[rpd] SL-BIS (Was Re: Appeal Committee Terms of Reference (Version 1))

[John Hay]

Hi Alain,

On 17 August 2017 at 18:35, ALAIN AINA <aalain at trstech.net> wrote:

> Hi John,
>
>  Thanks for these comments and questions.  It is the sort of discussions,
> i am trying  to attract with my  recent mail on the proposal(*) See
> inline...
>

Maybe I should have climbed off my lurker chair earlier. :-/

Before I answer some of the questions, I think the group should discuss how
they think the IPv4 to IPv6 transition is going to happen. While we might
not totally agree because it will be speculation, I think it can help to
better shape policies like the soft landing one.

Let me start and if someone wants to respond on this part, we can split it
in a separate thread?

If one look at the Google IPv6 Statistics page: https://www.google.com/intl/
en/ipv6/statistics.html

If one extrapolate the graph, 50% of Google users will be using IPv6 to
reach them in around 3 years. So after that IPv4 is the minority protocol.

At some stage we are going to see sites or users with only IPv6 addresses.
That might put pressure on current IPv4 only sites to add IPv6, especially
if it is a CEO that cannot communicate with someone and he finds out that
it is because his IT guys never implemented IPv6.

So at some stage even those that think they have lots of IPv4 space, will
implement IPv6 because they need to communicate with IPv6 only sites or
people. This will cause the use of IPv4 to dwindle because most Operating
Systems prefer IPv6 for connections if the destination has both.

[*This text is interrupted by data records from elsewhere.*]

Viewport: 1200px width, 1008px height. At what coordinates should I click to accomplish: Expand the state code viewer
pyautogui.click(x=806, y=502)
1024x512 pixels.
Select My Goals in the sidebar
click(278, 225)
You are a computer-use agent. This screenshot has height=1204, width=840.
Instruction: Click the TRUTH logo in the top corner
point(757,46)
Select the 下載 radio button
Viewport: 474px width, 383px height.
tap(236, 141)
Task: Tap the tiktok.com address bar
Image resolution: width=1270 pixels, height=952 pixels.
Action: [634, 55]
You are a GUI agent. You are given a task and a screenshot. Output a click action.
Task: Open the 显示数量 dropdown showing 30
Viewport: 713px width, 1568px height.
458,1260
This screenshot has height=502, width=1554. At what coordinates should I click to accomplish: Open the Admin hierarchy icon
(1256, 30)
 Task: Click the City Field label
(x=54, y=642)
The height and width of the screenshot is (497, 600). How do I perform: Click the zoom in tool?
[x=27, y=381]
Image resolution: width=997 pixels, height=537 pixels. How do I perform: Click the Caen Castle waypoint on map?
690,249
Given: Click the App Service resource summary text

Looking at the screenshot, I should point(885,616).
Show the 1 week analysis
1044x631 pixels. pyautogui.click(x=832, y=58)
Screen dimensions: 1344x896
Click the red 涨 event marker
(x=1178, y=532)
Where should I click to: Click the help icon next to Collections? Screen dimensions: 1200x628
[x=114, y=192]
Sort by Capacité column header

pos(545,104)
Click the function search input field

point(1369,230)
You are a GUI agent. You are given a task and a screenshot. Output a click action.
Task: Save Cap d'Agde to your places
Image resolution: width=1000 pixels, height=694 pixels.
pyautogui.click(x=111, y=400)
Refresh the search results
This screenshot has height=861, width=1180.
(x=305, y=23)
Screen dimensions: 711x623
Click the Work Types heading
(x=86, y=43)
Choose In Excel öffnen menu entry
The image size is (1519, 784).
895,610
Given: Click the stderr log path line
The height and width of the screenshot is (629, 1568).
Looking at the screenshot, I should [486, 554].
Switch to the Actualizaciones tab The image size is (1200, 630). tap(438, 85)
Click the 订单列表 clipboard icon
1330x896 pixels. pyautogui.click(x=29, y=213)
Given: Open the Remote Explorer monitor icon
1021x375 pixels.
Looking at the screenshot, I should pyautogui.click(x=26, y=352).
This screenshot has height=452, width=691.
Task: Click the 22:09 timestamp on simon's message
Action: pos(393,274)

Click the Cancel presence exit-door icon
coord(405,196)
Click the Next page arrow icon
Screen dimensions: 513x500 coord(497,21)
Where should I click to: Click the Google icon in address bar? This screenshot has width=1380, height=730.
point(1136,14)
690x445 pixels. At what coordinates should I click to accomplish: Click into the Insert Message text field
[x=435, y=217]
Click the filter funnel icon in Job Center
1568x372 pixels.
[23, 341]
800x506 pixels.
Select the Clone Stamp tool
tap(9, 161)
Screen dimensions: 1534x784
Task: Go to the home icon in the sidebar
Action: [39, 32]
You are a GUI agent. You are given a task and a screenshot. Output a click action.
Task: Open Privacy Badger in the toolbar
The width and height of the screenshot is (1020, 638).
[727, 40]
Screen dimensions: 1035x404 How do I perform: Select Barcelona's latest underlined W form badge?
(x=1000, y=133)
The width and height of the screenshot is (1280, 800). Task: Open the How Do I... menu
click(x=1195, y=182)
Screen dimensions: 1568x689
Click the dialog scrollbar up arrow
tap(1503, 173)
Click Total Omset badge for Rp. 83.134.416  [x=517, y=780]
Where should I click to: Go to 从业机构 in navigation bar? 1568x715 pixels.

ISPs will see traffic through their v6tov4 translation boxes dwindle and if
v6tov4 cloud services appear, might prefer out sourcing that rather than
doing it themselves to keep those last sites accessible to their IPv6 only
clients.

At some stage sites will start to switch IPv4 off on dual stack machines
and if IPv4 traffic still warrants it, maybe just a small translation box
will be in the kept in the corner.

Already a lot of the big sites people access are available on IPv6, Google,
Akamai (also everyone that use them to host their data), Facebook, CNN...
Those that do not have it yet, are busy implementing it.

So all this leads me to think that in 3-4 years and probably earlier, it
will be natural for anybody building a new network will do it IPv6 only and
have a few IPv4 addresses with a v6tov4 translation service of some kind to
handle those few sites his users still need to access over IPv4. Not like
now where most people first think of IPv4 addresses and then almost as an
afterthought add IPv6.

So that leads to the question, how long do we have to make IPv4 addresses
last because ending up with a big block that was never allocated is unfair
to those that could have used it now. Burning everything today is unfair to
the new guys requesting tomorrow. Will it be unfair to a new guy in 5 years
though?

So with that as background...


> On 14 Aug 2017, at 19:48, John Hay <jhay at meraka.csir.co.za> wrote:
>
>
> I prefer the current soft landing policy, except that I do like the
> direction of section 5.4.7 (IPv6 deployment reserve) of the -BIS proposal.
>
>
>
>  SL-BIS with the max in phase 1 to /13 instead of /18 ?
>

It depends on what we want to achieve. So it has to compliment the rest of
the policy. If the policy make it possible for a company to get the same
size via multiple small requests, we just cause AFRINIC staff more work and
we fragment the routing tables more, if we force the block too small.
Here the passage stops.